Dataset Terminology

Some terms regarding the data structures are explained here, including the definition of dataset, component, and attribute. For detailed data types used throughout power-grid-model, please refer to Python API Reference.

Buffer Type

Defines how component data is ordered in memory. Two buffer types are supported: row-based and columnar-based.

Row (row-based, row-major)

Attributes of the same component are stored contiguously before moving to the next component.

Columnar (column-based, column-major)

Attributes are grouped across components by attribute type.

Buffer Representation

Defines whether component data can be interpreted as a dense 2D matrix.

Dense

Dense buffers represent data as a rectangular matrix. This representation implies that all scenarios contain the same number of component entries.

Sparse

Component data is stored as a flattened 1D buffer.

Scenario boundaries are defined using an index pointer (indptr). The indptr defines how the flattened buffer is segmented into per-scenario ranges.

Sparse buffers may be either uniform or non-uniform.

Component Dataset Independency

Defines whether all scenarios operate on the same component IDs.

Independent

All scenarios modify the same component IDs in the same order.

Each scenario starts from the original input dataset, without carrying over changes from previous scenarios, therefore a reset is required between scenarios.

Dependent

Different scenarios may modify different components.

Each scenario starts from the original input dataset, without carrying over changes from previous scenarios, therefore a reset is required between scenarios.

Component Data Uniformity

Defines whether all scenarios contain the same number of component entries, independent of buffer representation. Uniformity is independent of buffer representation.

Uniform

All scenarios contain the same number of component entries.

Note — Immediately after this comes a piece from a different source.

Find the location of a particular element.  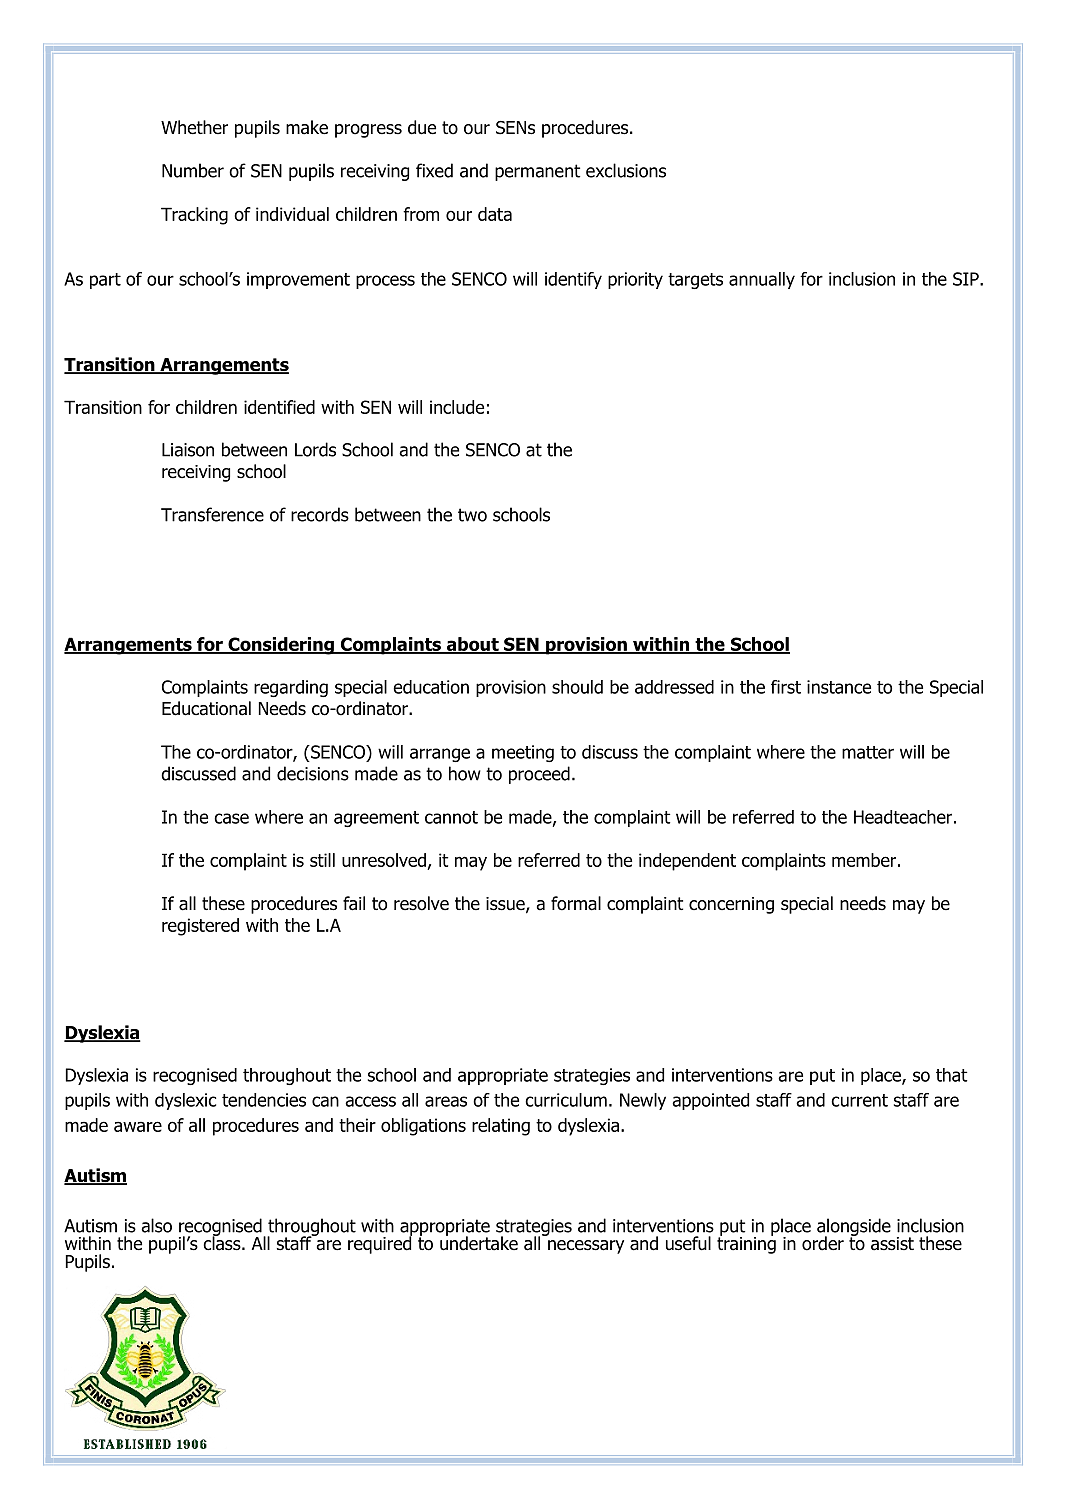

should is located at coordinates (577, 687).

  • Dense buffers are always uniform (by construction)

  • Sparse buffers may also be uniform

Non-uniform

Scenarios contain different numbers of component entries.

  • Only possible in sparse representation

Serialization Representation

Defines how datasets are serialized. Three serialization representations are supported: compact list, named map, and mixed.

Compact List

Uses positional arrays instead of named attributes. The attributes present in the dataset are stored separately.

Generated when using compact_list=True.

Named Map

Uses explicit attribute names per component.

Mixed

Combination of compact list and named map (only possible in manual construction, e.g. validation datasets).

Data structures

        graph TD
    subgraph Other numpy arrays
    IndexPointer
    SingleColumn
    BatchColumn
    end

    subgraph Datasets
    Dataset --> SingleDataset
    Dataset --> BatchDataset
    end


    click Dataset href "../api_reference/python-api-reference.html#power_grid_model.data_types.Dataset"
    click SingleDataset href "../api_reference/python-api-reference.html#power_grid_model.data_types.SingleDataset"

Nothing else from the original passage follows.